«Tu non puoi essere buono» mi dissero, quando avevo appena 6/7, perché quella «storia lì», il mio essere non credente – e, soprattutto, non battezzato – ostava alla naturale bontà che un uomo, ancora nell'età dell'innocenza, ha per «grazia ricevuta». Tacciato di malvagio prima di scegliere la mia strada nel mondo, ho incontrato molte persone buone, che non mi hanno – ahimé – redento. Non valse la domanda, titubante, di chi mi chiese preoccupato: «ma tu a chi chiedi aiuto, quando stai male?», né la sicurezza di chi riteneva mi avrebbe convertito, né chi mi considerava un estremista perché dichiaravo e ad alta voce le mie idee (così pericolose, in quanto figlie dell'Illuminismo).
Un sovversivo e della peggior specie, spesso respinto – e giustamente – dai buoni.
Certo, anche io ci mettevo del mio. A un prete, in seconda media, dissi che era un misogino, solo perché costui diceva che le donne dovevano stare a casa, senza lavorare, per badare i figli; a un altro dissi che la sua elemosina era del tutto inutile, perché ad personam, mentre io sognavo – e sogno – una solidarietà umana generalizzata, per cui la società si tassa per aiutare chi sta male, per aiutare tutti, senza distinzione di razza, cultura, genere, aspirazioni e orientamenti sessuali.
Un socialista ateo, una belva che «non può essere buona».
Del resto, chi non mantiene la parola data? Chi non giura sul trascendente, chi non si affida all'assoluto, ma promette solo sulle sue forze: egli non sa cosa significhi giurare, perché non può chiedere a un dio d'essere sciolto dalla parola data, come Lucia nel Promessi Sposi, facendo così il contrario di quanto precedentemente affermato.
Un ateo miscredente, infatti, non sa cosa vuol dire veramente giurare.
E, così, ho passato la vita un po' da reietto, dovendo chiedere scusa, se dicevo che dio per me era una favola inventata dagli antichi; subendo i giusti rimproveri di chi mi ricordava che non ero una persona profonda, sensibile e, soprattutto, buona.

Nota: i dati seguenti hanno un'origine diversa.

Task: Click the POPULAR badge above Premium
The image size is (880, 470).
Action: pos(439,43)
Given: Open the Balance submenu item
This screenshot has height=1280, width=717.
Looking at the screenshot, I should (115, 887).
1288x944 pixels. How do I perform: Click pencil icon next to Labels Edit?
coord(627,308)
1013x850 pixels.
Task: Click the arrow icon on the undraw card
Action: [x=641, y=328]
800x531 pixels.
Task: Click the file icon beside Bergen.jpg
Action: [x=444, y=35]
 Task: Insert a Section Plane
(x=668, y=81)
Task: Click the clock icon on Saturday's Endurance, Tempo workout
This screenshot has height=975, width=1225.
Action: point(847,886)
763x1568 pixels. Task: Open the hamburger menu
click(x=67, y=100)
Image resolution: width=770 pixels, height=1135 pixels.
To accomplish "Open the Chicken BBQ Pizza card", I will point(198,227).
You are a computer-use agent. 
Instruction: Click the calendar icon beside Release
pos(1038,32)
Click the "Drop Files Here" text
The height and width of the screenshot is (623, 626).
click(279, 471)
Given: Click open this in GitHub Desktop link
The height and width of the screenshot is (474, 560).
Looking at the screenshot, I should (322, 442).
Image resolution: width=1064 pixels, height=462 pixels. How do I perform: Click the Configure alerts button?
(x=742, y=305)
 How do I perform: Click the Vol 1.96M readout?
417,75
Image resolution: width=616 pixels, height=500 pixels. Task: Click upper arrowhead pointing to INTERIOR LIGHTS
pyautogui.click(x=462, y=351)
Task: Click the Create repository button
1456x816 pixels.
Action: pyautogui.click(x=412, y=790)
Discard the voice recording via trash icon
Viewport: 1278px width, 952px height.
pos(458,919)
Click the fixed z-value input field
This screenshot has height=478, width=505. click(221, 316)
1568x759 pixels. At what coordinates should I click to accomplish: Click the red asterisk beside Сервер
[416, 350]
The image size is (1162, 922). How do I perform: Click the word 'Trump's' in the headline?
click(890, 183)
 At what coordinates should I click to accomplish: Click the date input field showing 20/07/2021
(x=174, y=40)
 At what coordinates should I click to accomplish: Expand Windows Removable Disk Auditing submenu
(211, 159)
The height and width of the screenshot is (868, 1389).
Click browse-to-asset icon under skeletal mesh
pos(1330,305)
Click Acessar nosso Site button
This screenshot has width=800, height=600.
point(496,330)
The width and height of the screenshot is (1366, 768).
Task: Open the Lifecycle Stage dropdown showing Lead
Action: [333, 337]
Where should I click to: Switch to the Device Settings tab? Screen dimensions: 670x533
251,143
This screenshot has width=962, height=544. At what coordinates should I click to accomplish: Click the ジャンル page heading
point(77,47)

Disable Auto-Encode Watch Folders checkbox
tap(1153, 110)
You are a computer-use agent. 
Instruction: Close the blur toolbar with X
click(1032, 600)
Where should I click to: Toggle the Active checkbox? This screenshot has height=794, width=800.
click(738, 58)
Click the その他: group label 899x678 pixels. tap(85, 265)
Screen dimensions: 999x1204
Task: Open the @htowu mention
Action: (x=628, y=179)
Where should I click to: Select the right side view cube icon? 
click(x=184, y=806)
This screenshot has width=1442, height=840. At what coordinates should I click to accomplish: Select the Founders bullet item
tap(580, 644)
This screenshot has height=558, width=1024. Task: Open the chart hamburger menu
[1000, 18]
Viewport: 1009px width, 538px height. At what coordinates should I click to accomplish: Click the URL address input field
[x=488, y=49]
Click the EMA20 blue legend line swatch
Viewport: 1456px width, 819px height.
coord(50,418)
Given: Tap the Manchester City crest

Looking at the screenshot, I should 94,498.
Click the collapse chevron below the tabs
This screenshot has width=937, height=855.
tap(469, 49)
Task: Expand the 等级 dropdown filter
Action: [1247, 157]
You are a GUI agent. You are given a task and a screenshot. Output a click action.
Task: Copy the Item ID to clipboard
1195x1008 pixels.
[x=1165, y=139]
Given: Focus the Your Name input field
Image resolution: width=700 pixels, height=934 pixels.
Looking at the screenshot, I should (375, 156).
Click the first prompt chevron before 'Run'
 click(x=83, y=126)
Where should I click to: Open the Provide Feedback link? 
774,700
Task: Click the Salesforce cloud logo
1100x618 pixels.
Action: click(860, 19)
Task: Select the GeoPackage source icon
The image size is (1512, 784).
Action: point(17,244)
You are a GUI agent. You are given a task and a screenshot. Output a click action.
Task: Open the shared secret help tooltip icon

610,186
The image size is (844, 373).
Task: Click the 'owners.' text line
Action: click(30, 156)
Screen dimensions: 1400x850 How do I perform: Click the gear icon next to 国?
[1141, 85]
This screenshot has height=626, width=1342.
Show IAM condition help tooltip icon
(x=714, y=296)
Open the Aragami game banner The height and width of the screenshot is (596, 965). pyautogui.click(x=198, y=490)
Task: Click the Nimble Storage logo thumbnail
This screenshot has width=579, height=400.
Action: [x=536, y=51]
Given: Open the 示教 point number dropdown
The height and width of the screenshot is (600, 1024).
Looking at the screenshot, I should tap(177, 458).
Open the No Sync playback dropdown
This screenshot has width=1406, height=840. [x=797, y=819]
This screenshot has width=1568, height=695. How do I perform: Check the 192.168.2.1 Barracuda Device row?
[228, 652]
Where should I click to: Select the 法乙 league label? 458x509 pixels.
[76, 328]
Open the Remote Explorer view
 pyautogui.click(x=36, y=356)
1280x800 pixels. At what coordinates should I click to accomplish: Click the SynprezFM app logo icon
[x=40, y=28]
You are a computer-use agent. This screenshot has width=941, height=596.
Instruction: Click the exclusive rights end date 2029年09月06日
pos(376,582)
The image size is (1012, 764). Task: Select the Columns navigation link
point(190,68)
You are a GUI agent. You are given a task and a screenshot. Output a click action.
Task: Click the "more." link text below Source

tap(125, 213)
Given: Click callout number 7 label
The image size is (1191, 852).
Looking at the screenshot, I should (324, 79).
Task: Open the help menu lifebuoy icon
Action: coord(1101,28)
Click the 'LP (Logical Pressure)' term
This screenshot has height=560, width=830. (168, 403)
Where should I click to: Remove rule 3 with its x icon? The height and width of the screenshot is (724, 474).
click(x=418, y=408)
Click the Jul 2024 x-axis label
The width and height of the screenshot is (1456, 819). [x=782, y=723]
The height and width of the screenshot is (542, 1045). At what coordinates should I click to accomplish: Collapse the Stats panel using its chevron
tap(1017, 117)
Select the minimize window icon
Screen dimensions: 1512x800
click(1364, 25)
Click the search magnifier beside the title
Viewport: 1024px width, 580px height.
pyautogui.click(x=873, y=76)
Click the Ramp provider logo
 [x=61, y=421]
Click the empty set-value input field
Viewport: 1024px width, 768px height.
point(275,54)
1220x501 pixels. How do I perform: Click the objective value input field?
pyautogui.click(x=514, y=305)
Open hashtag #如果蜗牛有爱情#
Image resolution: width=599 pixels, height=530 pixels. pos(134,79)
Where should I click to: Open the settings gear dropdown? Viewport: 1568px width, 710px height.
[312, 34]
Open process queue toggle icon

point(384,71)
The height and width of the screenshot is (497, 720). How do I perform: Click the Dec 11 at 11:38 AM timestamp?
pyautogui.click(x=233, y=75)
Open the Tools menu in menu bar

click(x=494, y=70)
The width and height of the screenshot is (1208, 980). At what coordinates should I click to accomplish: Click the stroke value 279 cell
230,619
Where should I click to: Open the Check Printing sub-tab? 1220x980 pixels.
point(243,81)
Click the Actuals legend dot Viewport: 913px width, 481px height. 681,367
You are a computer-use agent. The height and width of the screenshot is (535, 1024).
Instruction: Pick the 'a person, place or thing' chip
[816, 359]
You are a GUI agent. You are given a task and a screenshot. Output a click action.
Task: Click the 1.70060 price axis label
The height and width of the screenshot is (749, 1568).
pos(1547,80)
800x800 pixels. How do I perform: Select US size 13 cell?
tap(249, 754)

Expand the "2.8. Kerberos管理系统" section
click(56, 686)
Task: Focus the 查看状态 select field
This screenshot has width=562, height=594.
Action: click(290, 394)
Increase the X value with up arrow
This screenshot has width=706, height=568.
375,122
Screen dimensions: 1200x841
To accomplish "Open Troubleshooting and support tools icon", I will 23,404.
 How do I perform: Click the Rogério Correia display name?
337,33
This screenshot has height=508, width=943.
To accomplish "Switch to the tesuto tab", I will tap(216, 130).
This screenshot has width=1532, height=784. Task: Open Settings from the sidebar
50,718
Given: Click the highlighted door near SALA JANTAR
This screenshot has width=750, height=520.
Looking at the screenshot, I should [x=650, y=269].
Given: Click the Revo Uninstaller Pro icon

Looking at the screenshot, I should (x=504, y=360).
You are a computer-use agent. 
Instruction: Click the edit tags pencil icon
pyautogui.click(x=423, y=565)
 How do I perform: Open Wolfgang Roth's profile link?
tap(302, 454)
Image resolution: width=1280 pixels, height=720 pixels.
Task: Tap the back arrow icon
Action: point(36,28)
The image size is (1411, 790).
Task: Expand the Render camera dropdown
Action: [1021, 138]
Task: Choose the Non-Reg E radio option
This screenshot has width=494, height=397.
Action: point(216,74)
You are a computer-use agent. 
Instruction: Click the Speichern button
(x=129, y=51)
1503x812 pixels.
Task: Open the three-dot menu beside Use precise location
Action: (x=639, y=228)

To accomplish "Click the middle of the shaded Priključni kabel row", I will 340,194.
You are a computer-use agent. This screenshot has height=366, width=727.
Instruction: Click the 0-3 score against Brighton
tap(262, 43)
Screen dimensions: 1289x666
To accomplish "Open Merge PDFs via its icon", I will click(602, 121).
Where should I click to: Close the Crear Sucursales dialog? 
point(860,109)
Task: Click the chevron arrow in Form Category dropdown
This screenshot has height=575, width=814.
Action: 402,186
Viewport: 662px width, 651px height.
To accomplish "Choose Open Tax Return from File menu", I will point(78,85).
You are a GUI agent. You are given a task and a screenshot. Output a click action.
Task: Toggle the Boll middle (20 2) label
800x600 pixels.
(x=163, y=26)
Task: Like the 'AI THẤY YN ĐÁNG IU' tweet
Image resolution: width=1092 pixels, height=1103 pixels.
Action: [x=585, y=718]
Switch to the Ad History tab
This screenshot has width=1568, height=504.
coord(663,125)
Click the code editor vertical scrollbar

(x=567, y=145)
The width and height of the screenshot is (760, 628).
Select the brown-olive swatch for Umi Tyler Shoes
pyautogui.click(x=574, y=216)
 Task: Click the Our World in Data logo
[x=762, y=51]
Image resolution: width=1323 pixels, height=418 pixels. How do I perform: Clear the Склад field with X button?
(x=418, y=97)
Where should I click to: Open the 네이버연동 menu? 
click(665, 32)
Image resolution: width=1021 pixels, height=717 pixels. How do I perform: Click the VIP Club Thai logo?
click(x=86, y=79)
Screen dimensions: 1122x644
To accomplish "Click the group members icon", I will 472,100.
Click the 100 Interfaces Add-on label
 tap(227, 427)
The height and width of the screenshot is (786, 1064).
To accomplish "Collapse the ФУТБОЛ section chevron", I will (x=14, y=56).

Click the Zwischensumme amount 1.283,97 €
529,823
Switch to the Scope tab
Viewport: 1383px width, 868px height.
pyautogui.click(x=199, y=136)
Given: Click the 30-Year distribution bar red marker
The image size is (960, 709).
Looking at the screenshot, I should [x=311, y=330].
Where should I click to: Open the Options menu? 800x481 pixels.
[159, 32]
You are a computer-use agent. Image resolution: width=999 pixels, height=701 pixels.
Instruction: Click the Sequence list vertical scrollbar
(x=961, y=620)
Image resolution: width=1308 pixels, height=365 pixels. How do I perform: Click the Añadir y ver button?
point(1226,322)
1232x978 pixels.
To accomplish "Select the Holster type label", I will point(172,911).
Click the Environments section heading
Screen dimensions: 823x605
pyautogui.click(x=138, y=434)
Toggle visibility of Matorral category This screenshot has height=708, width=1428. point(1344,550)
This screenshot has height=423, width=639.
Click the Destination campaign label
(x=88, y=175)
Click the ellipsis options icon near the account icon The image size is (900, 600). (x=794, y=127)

Perché una persona cattiva non può essere vera.
Pazienza che anche una persona cattiva abbia anche lei le sue aspirazioni, come l'amicizia, l'amore, la passione e la speranza. Già, pazienza. Quella che un uomo cattivo deve avere, quando sente un prete che dice che l'aborto è un abominio, perché ha sottratto intelligenze italiane al paese e ha dato spazio a stranieri che non contribuiscono alla ricchezza collettiva; pazienza per «le donne dei musulmani che sono tutte serve»; pazienza per «solo chi giura in dio sa veramente cosa significhi fare una famiglia»; pazienza per «ci sono addirittura bimbi con due papà» o con genitori «che si lasciano, senza capire il valore sacrale del per sempre»; pazienza per «la fecondazione in vitro non è un atto d'amore»; pazienza per chi inneggia ai metodi naturali, perché solo così ci si ama sul serio, accarezzandosi senza qualcosa che si frappone.
Perché una carezza data su una spalla coperta da una maglia non è una vera carezza.
Già, perché chi è cattivo, se vuole provare a fingere d'essere buono, deve fare come se fosse un credente. E deve accogliere la Verità, per essere quanto meno sopportato.
Perché una persona cattiva non ha diritto di parola.
E non importa se un ateo crede che l'unico vero vincolo che ci astiene dal male è l'Umanità, quel senso di rispetto per le altre formichine che porta a difenderci assieme dalla Natura Maligna, come suggerisce Leopardi nella Ginestra. Non importa se io abbia tanta voglia di accogliere, ma sia stato troppo spesso respinto.
Sono ateo e, quindi, sono cattivo, come Rosso Malpelo.
Certo, come lui, non accoglierò la mia ‘Rannocchietta’, perché non ne sono capace, essendo senza dio e privo di anima: ma lei – e tutte le persone che provo ad amare pur non riuscendoci – difenderò finché ne avrò le forze. Lasciando loro uno spazio considerevole fra le mie connessioni neuronali.
Già, perché un captivus diaboli non può avere un cuore.